[[ SUPPLIED DATA, beginning ]]
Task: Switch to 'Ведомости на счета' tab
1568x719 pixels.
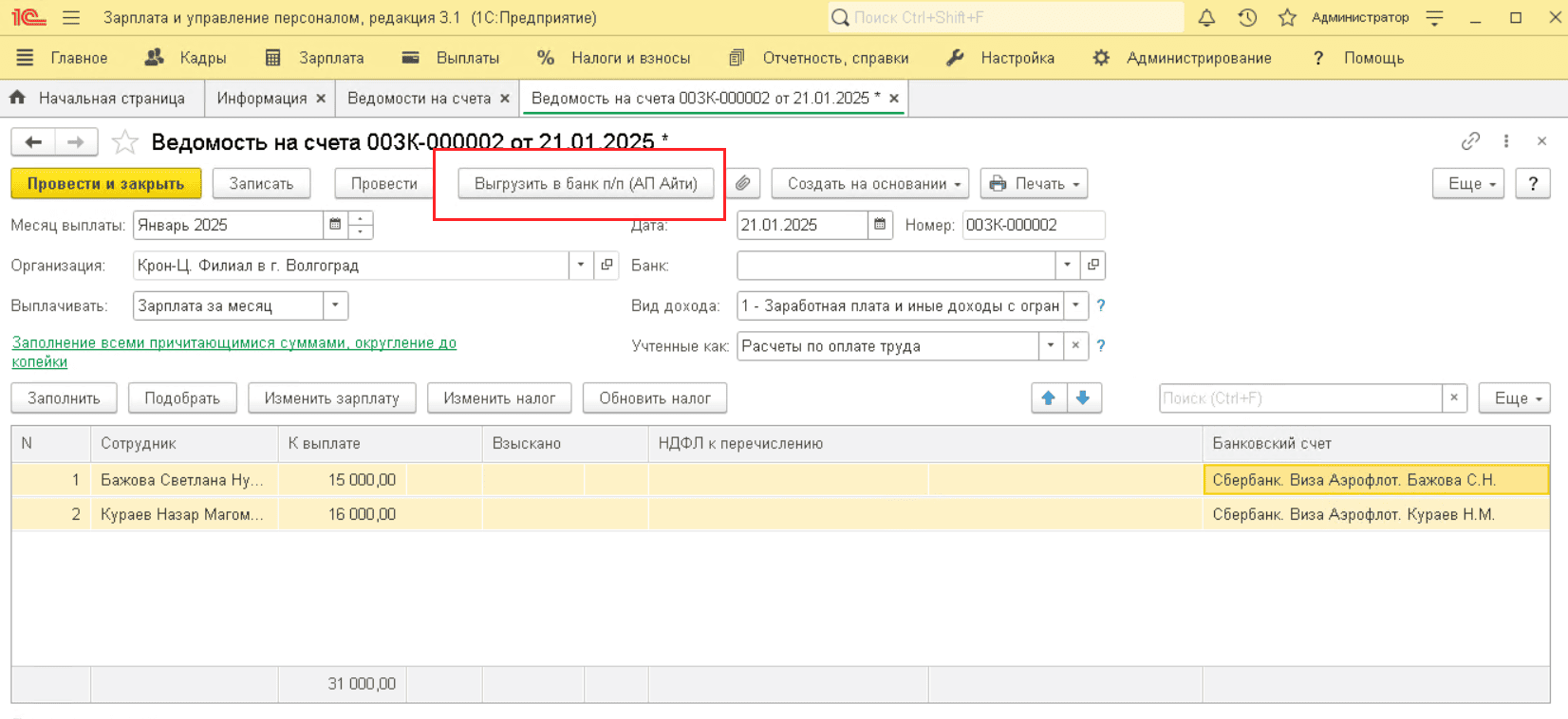Action: tap(419, 98)
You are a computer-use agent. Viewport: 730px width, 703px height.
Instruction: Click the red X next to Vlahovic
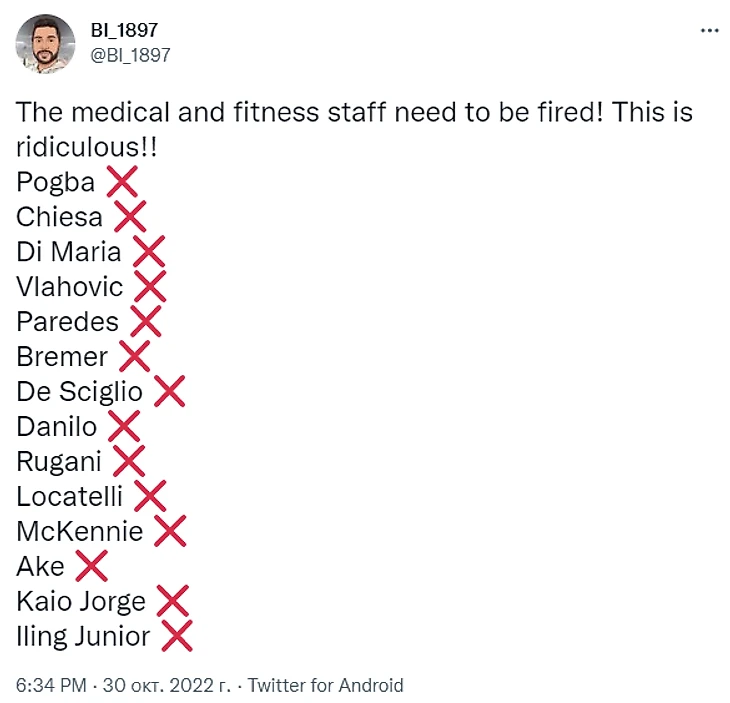click(149, 287)
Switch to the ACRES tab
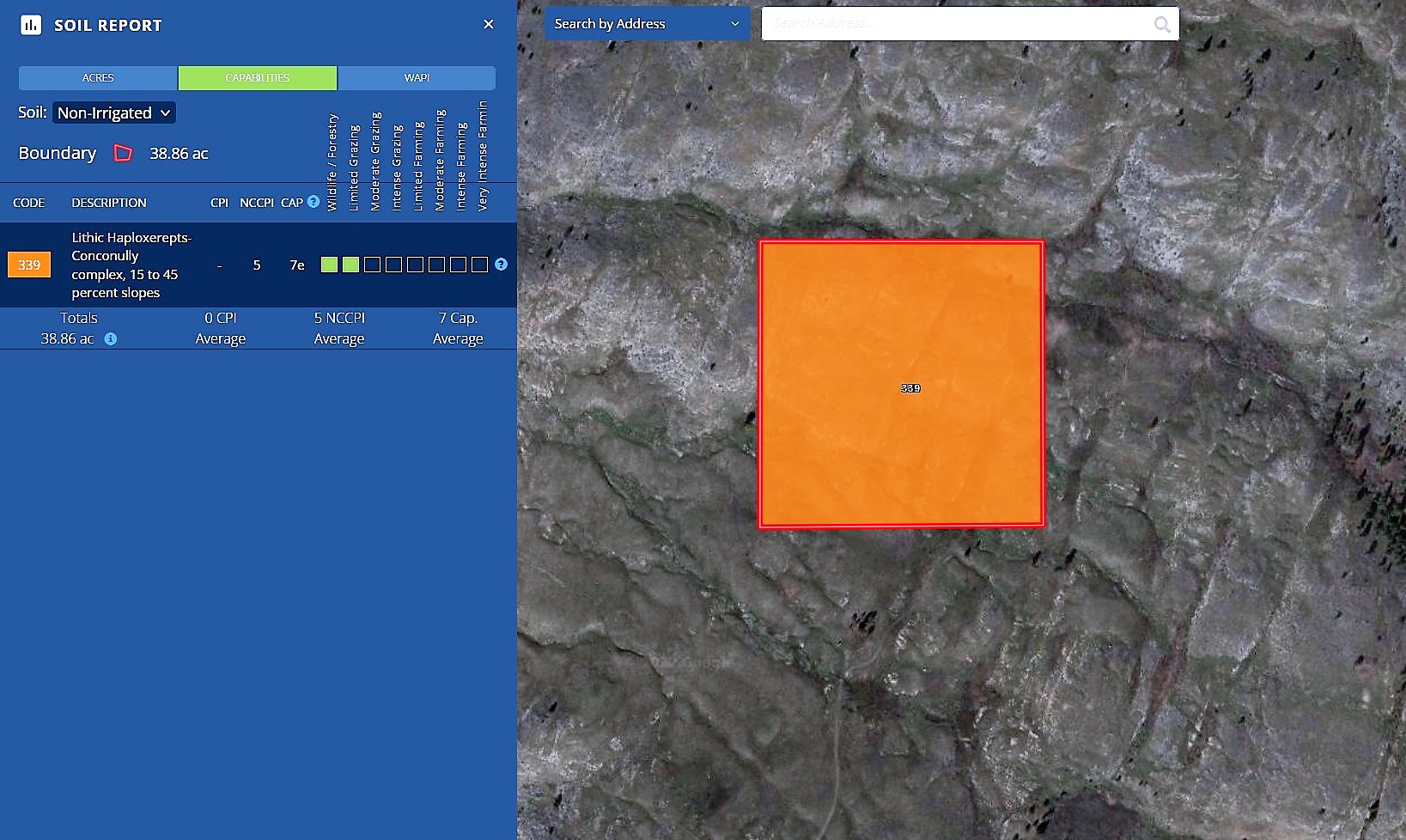This screenshot has height=840, width=1406. coord(98,78)
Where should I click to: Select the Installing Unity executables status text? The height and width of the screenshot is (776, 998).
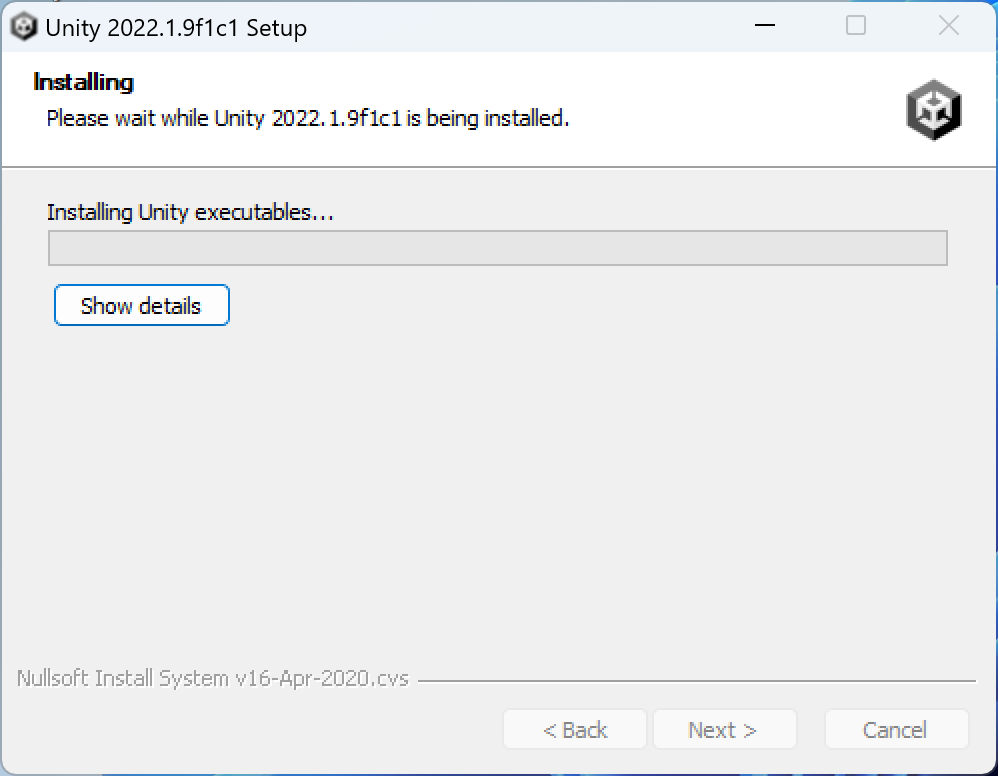(x=190, y=212)
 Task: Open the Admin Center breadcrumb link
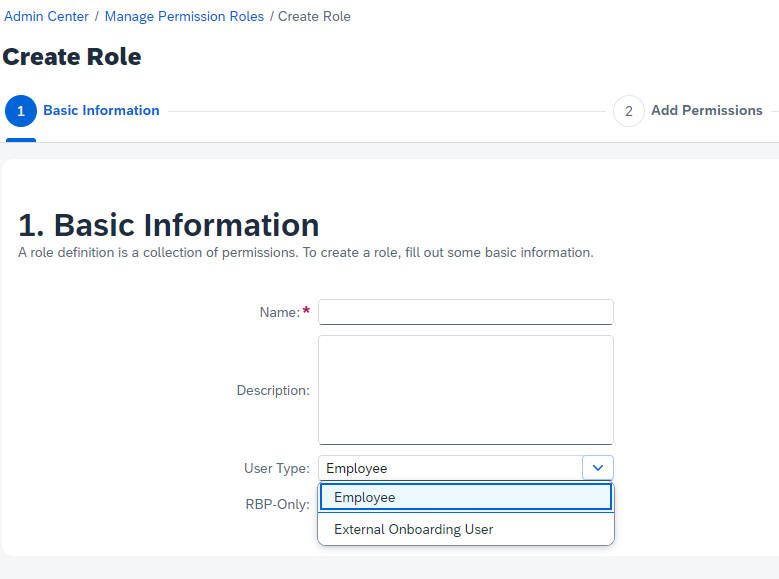(x=46, y=16)
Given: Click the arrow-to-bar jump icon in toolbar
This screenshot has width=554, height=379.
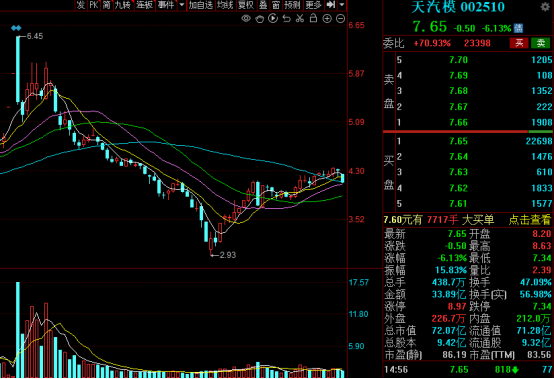Looking at the screenshot, I should click(331, 5).
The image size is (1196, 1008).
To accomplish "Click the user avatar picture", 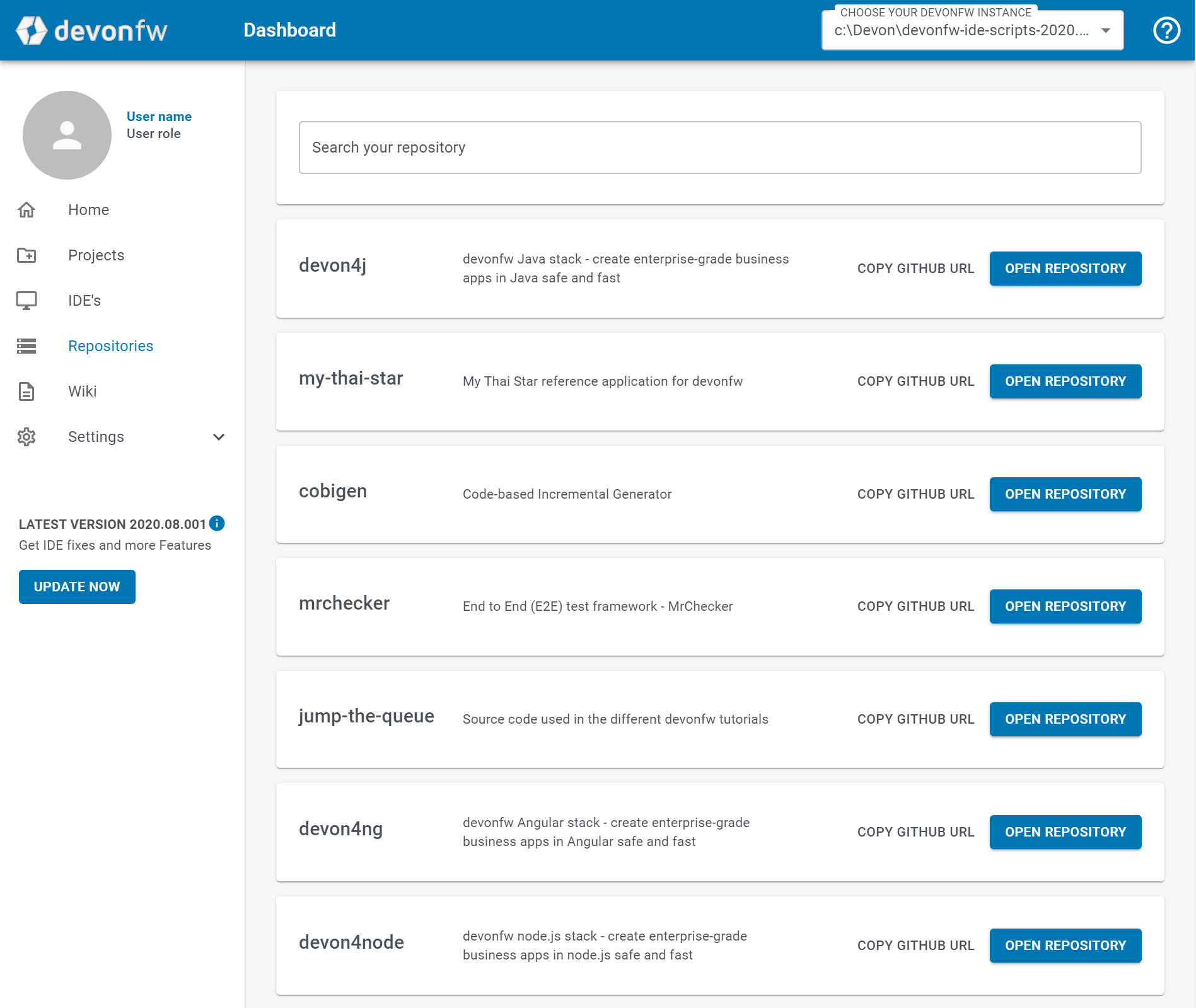I will [67, 135].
[[ SUPPLIED DATA, end ]]
- ASSIGNED TASK: Within the listing above, extract exactly the lines that run from the one containing "Task: Open the Admin Center breadcrumb link" through the one containing "The image size is (1196, 1008).", excluding any pictures.

- OUTPUT OF THE EXERCISE:
 Task: Open the Admin Center breadcrumb link
(x=46, y=16)
Given: Click the arrow-to-bar jump icon in toolbar
This screenshot has width=554, height=379.
Looking at the screenshot, I should click(331, 5).
The image size is (1196, 1008).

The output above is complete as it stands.